Resting Membrane Potential

  • Definition:

    • The potential difference in a resting neuron is measured at approximately -70 mV.

  • Polarization Process:

    • The generation of resting membrane potential is referred to as polarization.

  • Cellular Composition:

    • Large negatively charged proteins are present in the intracellular fluid but not in the extracellular space.

    • The cell membrane is nearly impermeable to chloride ions (Cl-) located inside the cell.

Sodium-Potassium Pump (Na-K Pump)

  • Function:

    • The Na-K pump is crucial for maintaining the charge separation across the membrane.

    • It uses ATP for active transport, moving:

    • 3 Na+ ions out of the cell

    • 2 K+ ions into the cell.

    • Results in an excess positive charge outside the neuron.

  • Ionic Movement:

    • Sodium (Na) and potassium (K) diffuse across membrane channels, with potassium diffusing out faster than sodium diffuses back in.
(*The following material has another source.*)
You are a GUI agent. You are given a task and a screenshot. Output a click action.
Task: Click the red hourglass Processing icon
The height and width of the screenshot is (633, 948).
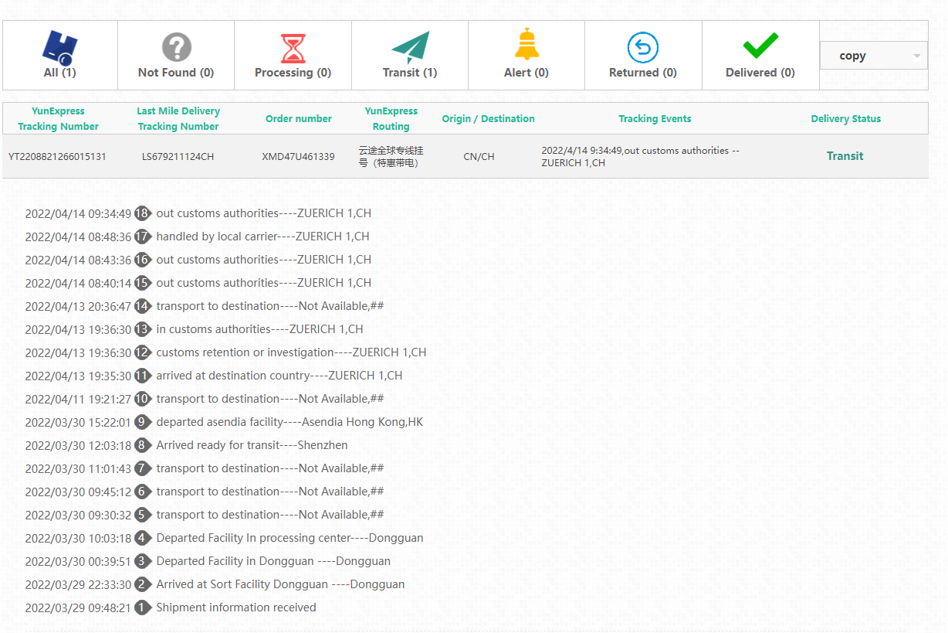(x=293, y=48)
    • This differential diffusion contributes to the polarized state of the resting membrane.

Sodium-Potassium Pump Mechanism

  1. Carrying Capacity:

    • The carrier protein adopts a shape allowing the uptake of three sodium ions (Na+).

  2. Energy Consumption:

    • ATP is split, and a phosphate group is transferred to the carrier protein.

  3. Ion Release and Reuptake:

    • A change in the carrier protein's shape causes the release of three Na+ ions outside the cell.

    • This altered shape permits uptake of two potassium ions (K+) from outside.

  4. Recycle Carrier Protein:

    • The release of the phosphate group returns the carrier to its original shape, ready to repeat the cycle.

  • This pump inherently creates a gradient in which small amounts of Na+ and K+ leak across the membrane following their concentration gradients.

Additional Class/Homework Notes

  • Reading Assignments:

    • Continue reading from Chapter 11 (pages 373-377).

    • The question work booklet contains review diploma questions but may not be ideal for practice in this chapter. Refer to practice questions within the readings.

  • Study Strategies:

    • Consider drawing flowcharts and mapping processes step-by-step in your notes to enhance understanding.

  • Reminder:

    • Prepare for the neuron quiz scheduled for the next class session.